EXERCISE MATERIALS:
◇ ◇ ◇
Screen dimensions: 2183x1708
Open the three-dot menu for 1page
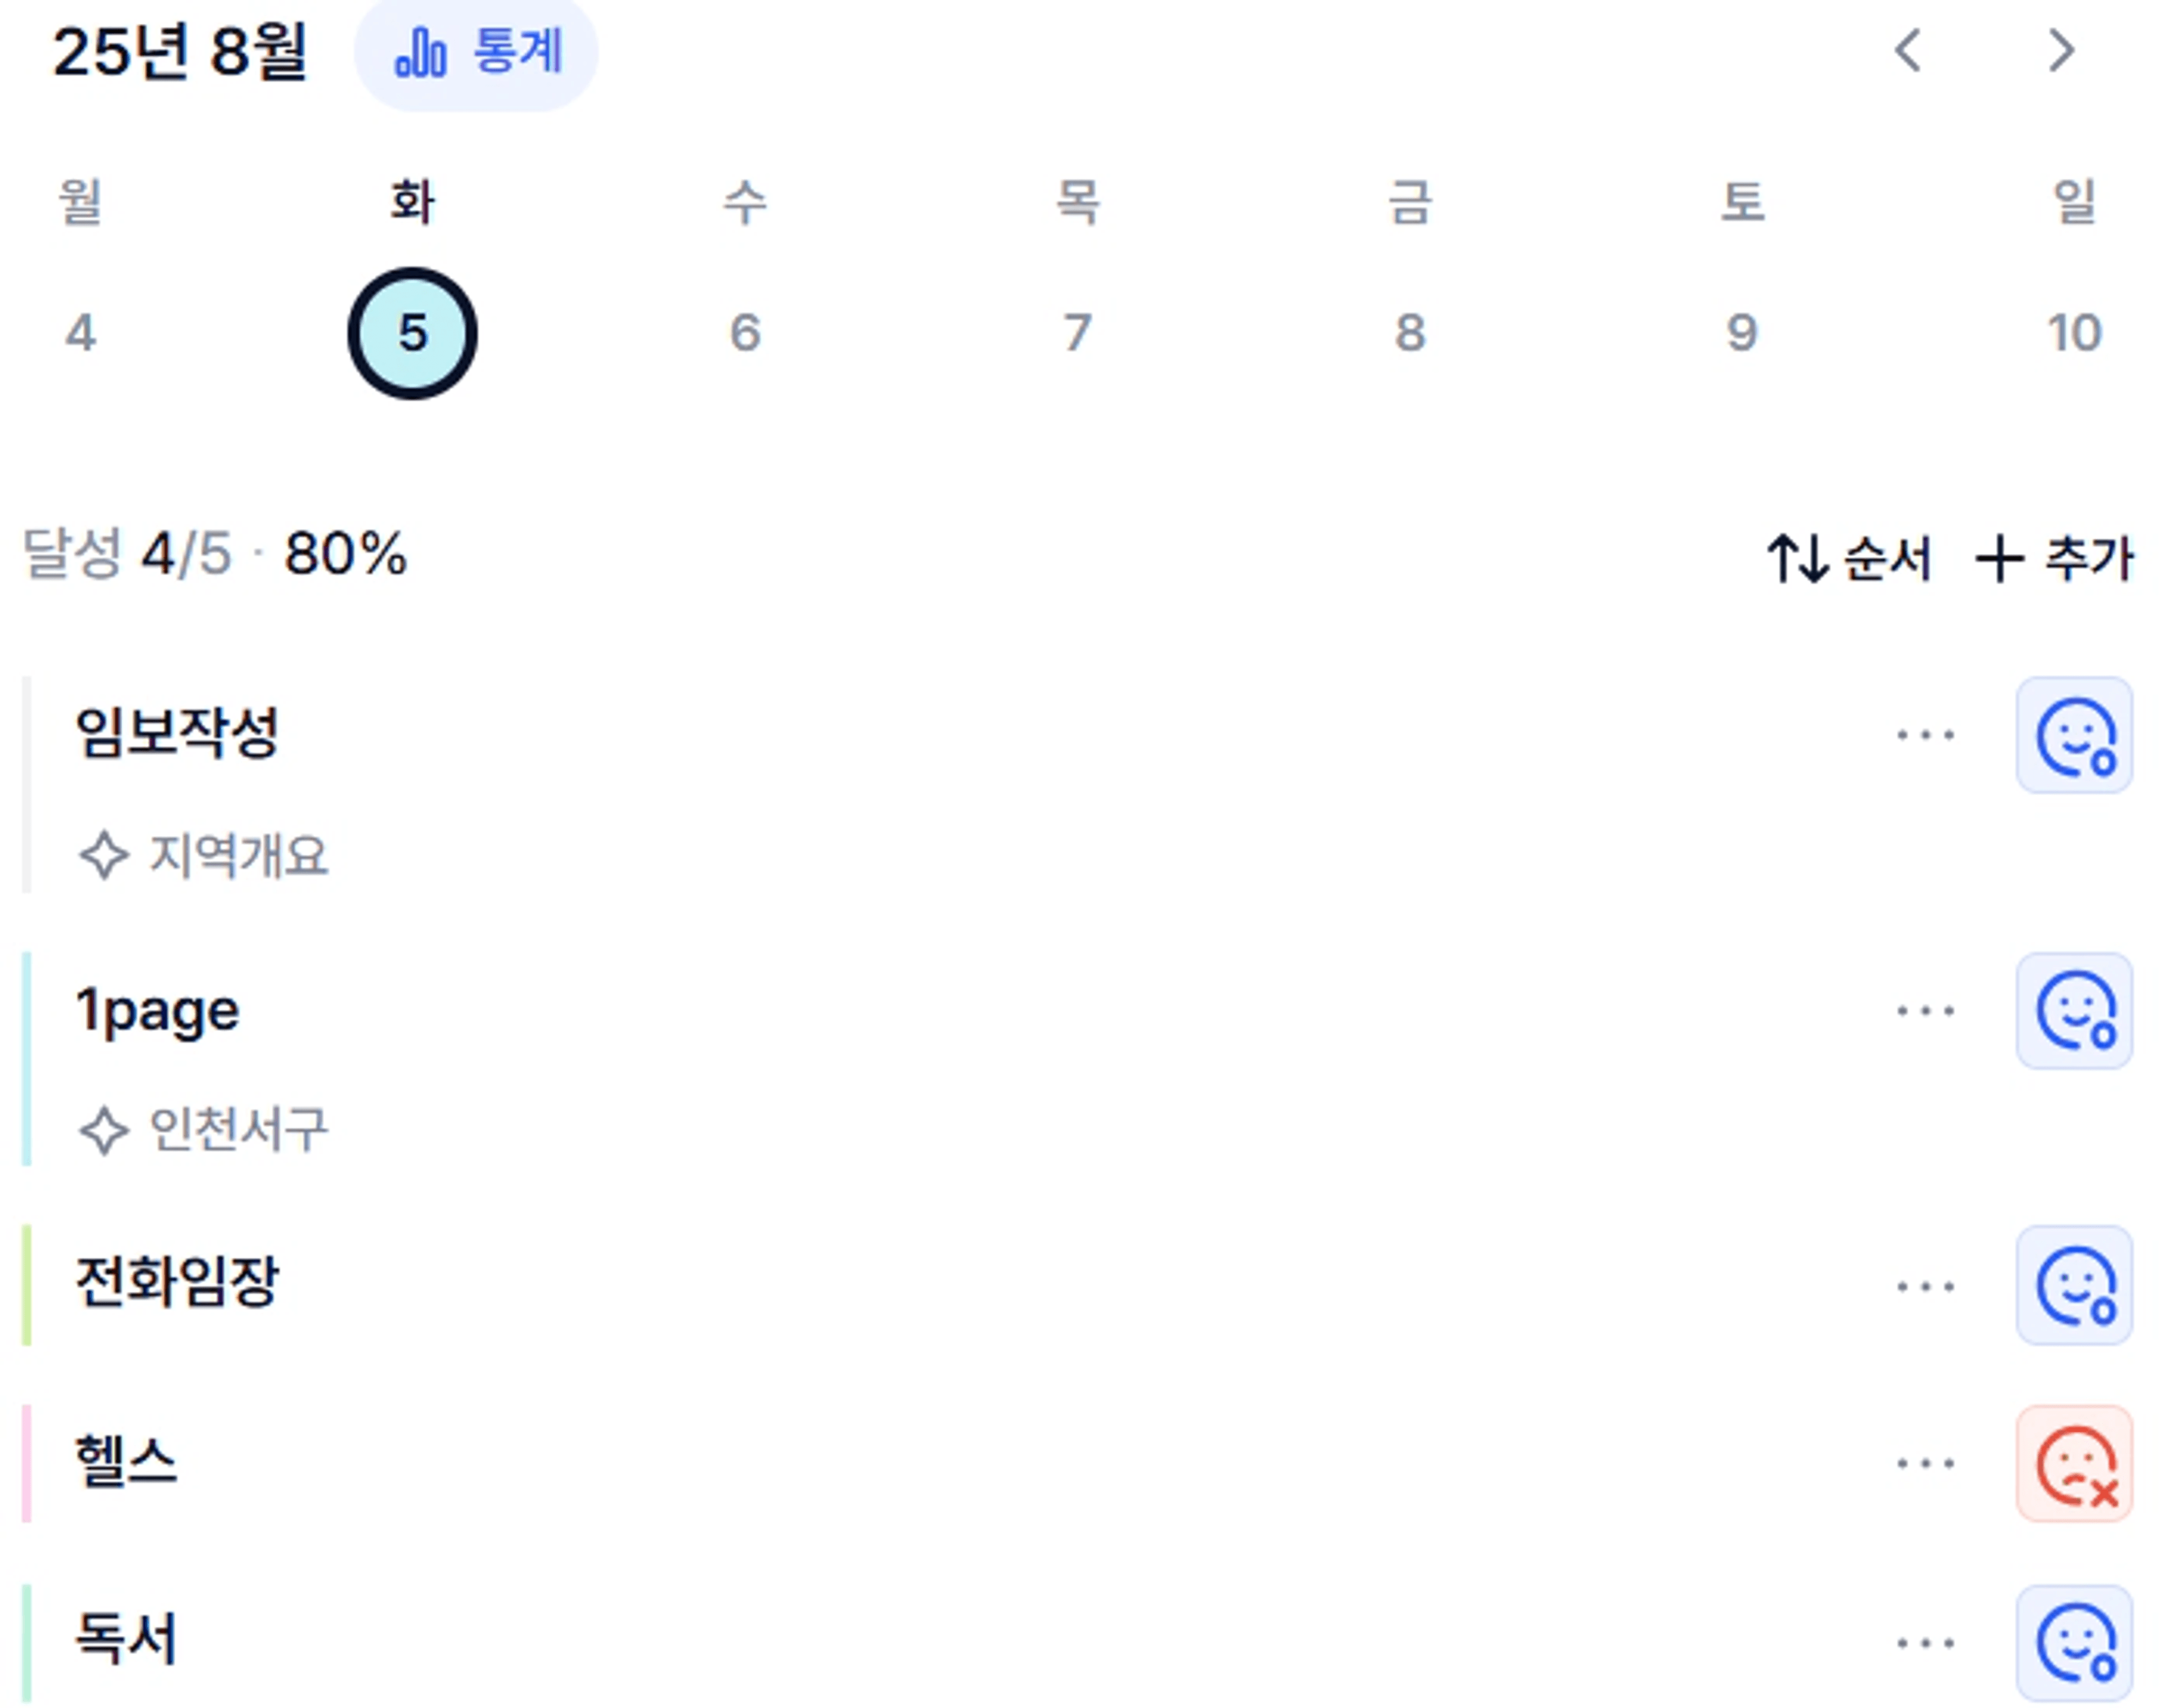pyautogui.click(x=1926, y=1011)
◇ ◇ ◇
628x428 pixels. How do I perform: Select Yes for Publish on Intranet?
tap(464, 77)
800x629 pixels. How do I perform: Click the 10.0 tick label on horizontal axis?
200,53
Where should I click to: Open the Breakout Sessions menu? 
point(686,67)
◇ ◇ ◇
WHAT NEEDS TO BE DONE: Give the rows from the line with "Screen dimensions: 2183x1708" to the line with "pyautogui.click(x=1926, y=1011)" as a JSON list of strings, one string per line, leaving out blank lines and pictures.

WRITTEN SOLUTION:
[
  "Screen dimensions: 2183x1708",
  "Open the three-dot menu for 1page",
  "pyautogui.click(x=1926, y=1011)"
]